Myanmar needs to bring in whole ecosystem instead of a factory to sustain

Source: Thai Biz Myanmar


Hundreds of thousands of migrant workers are returning home due to the COVID-19 pandemic, which caused factories to suspend their operations. This can worsen the unemployment rate in the country where there is strangely no official unemployment rate. The government of Myanmar is trying to find a way to create jobs for returning migrant workers.


“In order to sustain employment we have to get over this mindset that being able to bring a factory into the country is the end objective. No, that’s just a start,” Mr. Surge Pun @ U Theim Wai, Executive Chairman of Yoma Strategic, said during a webinar organized by UMFCCI.


Mr.
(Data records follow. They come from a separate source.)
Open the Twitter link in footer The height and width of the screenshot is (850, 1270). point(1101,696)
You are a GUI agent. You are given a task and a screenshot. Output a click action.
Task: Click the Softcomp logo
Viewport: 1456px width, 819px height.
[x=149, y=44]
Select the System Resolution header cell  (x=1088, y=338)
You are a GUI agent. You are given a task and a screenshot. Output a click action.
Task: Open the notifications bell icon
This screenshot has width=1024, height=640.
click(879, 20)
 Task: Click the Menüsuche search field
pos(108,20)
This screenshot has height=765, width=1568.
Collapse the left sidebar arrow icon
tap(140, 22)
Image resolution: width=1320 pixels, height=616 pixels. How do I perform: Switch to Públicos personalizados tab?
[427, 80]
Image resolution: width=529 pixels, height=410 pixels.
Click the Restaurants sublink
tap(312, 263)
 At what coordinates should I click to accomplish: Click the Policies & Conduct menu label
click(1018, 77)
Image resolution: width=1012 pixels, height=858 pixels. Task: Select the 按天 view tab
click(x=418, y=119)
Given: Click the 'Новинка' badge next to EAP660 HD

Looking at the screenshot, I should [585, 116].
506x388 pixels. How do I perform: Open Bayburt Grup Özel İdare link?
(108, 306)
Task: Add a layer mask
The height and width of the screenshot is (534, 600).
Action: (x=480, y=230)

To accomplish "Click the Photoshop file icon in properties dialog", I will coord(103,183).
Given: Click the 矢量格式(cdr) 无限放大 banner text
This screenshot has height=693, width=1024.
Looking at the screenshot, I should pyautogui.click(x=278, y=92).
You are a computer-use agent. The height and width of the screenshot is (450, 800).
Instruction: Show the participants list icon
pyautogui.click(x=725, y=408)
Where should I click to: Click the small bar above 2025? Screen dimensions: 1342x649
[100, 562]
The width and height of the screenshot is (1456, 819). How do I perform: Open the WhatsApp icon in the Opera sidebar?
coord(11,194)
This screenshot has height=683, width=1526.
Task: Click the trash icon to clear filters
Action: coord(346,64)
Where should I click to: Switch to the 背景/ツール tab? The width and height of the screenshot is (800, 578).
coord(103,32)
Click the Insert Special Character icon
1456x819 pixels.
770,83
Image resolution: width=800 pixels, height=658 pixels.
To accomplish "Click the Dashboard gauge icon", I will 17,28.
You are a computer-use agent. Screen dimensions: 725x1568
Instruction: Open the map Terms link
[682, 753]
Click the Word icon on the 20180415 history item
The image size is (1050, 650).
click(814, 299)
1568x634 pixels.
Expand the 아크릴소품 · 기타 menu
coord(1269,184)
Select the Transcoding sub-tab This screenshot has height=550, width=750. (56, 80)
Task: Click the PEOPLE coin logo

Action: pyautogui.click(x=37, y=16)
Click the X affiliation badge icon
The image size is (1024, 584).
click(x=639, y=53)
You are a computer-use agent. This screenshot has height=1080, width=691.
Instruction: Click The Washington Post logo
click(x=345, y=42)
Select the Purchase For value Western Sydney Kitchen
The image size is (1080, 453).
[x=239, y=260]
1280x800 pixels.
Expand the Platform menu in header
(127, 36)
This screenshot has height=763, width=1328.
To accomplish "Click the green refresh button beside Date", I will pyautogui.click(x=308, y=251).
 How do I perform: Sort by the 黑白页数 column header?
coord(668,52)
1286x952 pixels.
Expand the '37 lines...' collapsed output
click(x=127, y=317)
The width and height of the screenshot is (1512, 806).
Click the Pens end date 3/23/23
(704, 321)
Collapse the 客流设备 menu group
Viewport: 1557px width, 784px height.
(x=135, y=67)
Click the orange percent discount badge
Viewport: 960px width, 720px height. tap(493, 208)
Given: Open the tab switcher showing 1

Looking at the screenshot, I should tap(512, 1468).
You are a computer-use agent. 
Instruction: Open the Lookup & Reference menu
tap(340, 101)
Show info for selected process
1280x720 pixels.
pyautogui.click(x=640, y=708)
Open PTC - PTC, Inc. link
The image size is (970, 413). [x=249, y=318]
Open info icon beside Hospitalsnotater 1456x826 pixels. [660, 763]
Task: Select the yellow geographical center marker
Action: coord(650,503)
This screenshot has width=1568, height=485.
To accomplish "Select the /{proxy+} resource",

Surge Pun @ U Theim Wai, Executive Chairman of Yoma Strategic

In the past, the country, he pointed out, was more concerned about swapping the flies that fly into when the doors are open than actually allowing the wind to blow in. “That has always been a problem,” he said.

To sustain employment, the stakeholders need to be able to bring in the whole ecosystem from upstream to midstream to downstream in production.


“You must be able to think one, two, three million employment not a few hundred thousand. To do that, you need to have a strategy that brings the whole ecosystem. That requires more than just a few slogans. More than just having water and electricity. More than just saying we have cheap labor. It requires a policy directive that will direct govern the whole movement to something that is sustainable,” he pointed out and exemplify the success stories seen in neighboring countries.


The World Bank, in its Myanmar Economic Monitor, revised its forecast for the country in the 2019-2020 fiscal year to be as low as 0.5 percent as all sectors are hit, with adverse effects of varying intensity projected across all sectors. Nearly six months ago, on January 15 this year, it forecasted the economy to grow by 6.4 percent in the 2019-20 fiscal year, up from 6.3 percent last fiscal year. 



The proportion of the population living in poverty declined by almost 50 percent between 2005 and 2017, according to the Poverty Report, issued by the World Bank, UNDP, and the Central Statistical Organization.